Page 63 of Starrily
“I’m not arguing.” He reached out his hands to calm her down. “I’m only trying to find an explanation.”
“I swear if this is a prank …”
“How could I make my arm disappear as a prank?”
“I don’t know. I …” She turned away, put a hand to her forehead, then turned back. Tears glistened in her eyes, and it hit him—she wasn’t angry at some supposed prank. She was afraid. Scaredfor him. “When something unexplainable happens, people like to jump to conclusions that involve the supernatural,” she said.
“True.”
“There has to be a better explanation. Why would turning into a ghost be the best one?”
“Well.” He sat back down on the blanket, careful of his arm, as if it had been hurt. He extended the other one in an invitation, and Callie kneeled next to him. “Remember my car crash? When I’d been badly hurt?”
She nodded.
“I was in a coma for days due to my brain injuries. From what they told me, I even had no brain function for a bit.”
“That’s awful. You’ve made a remarkable recovery.”
He had. The doctors called it miraculous: one day, he was practically a vegetable, and a week later, all that was left to remind him of the injuries were the surface-level scratches and stitches on his head.
“That’s not all, though.
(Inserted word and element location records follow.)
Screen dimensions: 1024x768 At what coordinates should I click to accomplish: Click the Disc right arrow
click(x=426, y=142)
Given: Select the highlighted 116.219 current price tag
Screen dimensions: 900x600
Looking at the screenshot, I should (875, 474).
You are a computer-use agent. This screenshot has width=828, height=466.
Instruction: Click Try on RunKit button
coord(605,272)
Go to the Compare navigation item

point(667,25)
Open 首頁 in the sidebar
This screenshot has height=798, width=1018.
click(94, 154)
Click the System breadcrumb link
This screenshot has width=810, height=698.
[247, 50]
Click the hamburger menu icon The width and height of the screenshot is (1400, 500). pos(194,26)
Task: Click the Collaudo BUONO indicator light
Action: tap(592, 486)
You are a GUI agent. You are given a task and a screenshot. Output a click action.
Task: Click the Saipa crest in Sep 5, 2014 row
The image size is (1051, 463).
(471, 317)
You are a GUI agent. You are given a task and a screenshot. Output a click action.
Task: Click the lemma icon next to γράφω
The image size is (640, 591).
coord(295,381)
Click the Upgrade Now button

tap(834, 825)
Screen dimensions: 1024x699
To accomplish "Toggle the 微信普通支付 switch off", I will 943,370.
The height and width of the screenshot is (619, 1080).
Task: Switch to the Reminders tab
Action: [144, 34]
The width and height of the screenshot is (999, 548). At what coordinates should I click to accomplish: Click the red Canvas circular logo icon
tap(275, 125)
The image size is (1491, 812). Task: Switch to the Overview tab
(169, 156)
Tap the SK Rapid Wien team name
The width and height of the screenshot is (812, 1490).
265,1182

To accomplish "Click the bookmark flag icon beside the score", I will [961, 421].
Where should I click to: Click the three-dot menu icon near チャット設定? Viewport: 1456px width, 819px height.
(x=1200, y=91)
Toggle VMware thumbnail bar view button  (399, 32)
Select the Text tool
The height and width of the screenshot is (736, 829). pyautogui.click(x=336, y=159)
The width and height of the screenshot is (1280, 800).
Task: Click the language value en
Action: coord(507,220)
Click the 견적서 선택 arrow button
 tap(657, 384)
When I was there, in the hospital, I died. Maybe for seconds, maybe for minutes, but I did.”
“You mean, they had to revive you?”
“Not exactly.” How could he explain the strangeness of that time? He couldn’t tell her about Raleigh. That was too much to pile onto her, and now wasn’t the time. Maybe it would never be.
“So what happened?” Callie asked.
“I think I died, and then I was brought back to life. Not zapped with a defibrillator by the doctors, but actually brought back by some other force.”
Callie closed her eyes as she shook her head. “Simon … I understand it must’ve been a traumatic time for you, and you probably don’t remember most of it. People in conditions like yours can have vivid dreams. Maybe you dreamed something strange was happening, that you floated above your body or saw a tunnel with light in the end—”
“No. Iknowsomething strange happened.”
“Then how come nobody else does? You’re an important person. If you had died, or even nearly died, surely it would’ve been in the news.”
“Everett helped keep it under wraps. He didn’t want more chaos or the company’s stock to drop.”
Callie snorted. “Sure, can’t have that.”
“Point is, something happened, and this is the result. I think whatever force resurrected me is taking it back. It’s being reversed.”
“That’s why you believe you’re turning into a ghost?”
“What else could it be?”
“Anything. Literally anything else. A strange medical condition.”
“That no one’s ever had before?”
“There’s a first for everything.”
He wished she was right. A medical condition sounded much less frightening than what he’d conjured up. And if it could be fixed—well, he had enough money for treatment. It was a whole lot better than becoming a ghost.
And yet, in his heart, he felt it wouldn’t be that simple.
“You told me once that you try to make the most out of your life,” she said, somber.